- _PROMPT_: Write out the part of the entries that opens with the line containing "Locate an element on the screen." and closes with the line containing "Image resolution: width=1000" as a numbered list, leaving out blank lines. Give only those lines.
Segment Start: RECORDS TO PROCESS
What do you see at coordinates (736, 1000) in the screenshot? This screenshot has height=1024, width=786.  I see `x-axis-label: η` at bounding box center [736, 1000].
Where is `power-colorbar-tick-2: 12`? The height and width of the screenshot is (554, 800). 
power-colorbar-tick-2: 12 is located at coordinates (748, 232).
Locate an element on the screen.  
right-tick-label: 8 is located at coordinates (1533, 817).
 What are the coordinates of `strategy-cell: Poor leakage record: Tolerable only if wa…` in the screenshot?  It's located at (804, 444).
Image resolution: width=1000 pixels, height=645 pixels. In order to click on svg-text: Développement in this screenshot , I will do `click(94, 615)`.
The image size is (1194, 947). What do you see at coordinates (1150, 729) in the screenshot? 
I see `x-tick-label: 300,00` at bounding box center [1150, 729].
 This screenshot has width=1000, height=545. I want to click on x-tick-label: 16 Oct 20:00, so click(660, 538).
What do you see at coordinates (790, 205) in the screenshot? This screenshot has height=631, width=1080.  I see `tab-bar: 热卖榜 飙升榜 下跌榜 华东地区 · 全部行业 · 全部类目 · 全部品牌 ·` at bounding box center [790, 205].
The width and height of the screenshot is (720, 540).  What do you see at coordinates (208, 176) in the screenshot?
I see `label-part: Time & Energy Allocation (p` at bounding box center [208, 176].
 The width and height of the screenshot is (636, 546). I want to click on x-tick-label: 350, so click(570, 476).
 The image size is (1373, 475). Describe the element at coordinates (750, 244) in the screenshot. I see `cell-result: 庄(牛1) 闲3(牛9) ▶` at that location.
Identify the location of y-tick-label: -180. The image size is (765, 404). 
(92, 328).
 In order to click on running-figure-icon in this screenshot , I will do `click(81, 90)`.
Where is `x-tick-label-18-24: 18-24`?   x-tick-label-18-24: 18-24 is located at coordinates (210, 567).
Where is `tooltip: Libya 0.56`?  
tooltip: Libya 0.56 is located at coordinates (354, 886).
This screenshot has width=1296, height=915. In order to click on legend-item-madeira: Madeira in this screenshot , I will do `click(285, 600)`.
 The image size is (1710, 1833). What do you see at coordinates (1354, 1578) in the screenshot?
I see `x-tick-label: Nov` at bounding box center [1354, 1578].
Segment End: RECORDS TO PROCESS
- _TASK SOLUTION_:
1. Locate an element on the screen.  
2. right-tick-label: 8 is located at coordinates (1533, 817).
3.  What are the coordinates of `strategy-cell: Poor leakage record: Tolerable only if wa…` in the screenshot?  It's located at (804, 444).
4. Image resolution: width=1000 pixels, height=645 pixels. In order to click on svg-text: Développement in this screenshot , I will do `click(94, 615)`.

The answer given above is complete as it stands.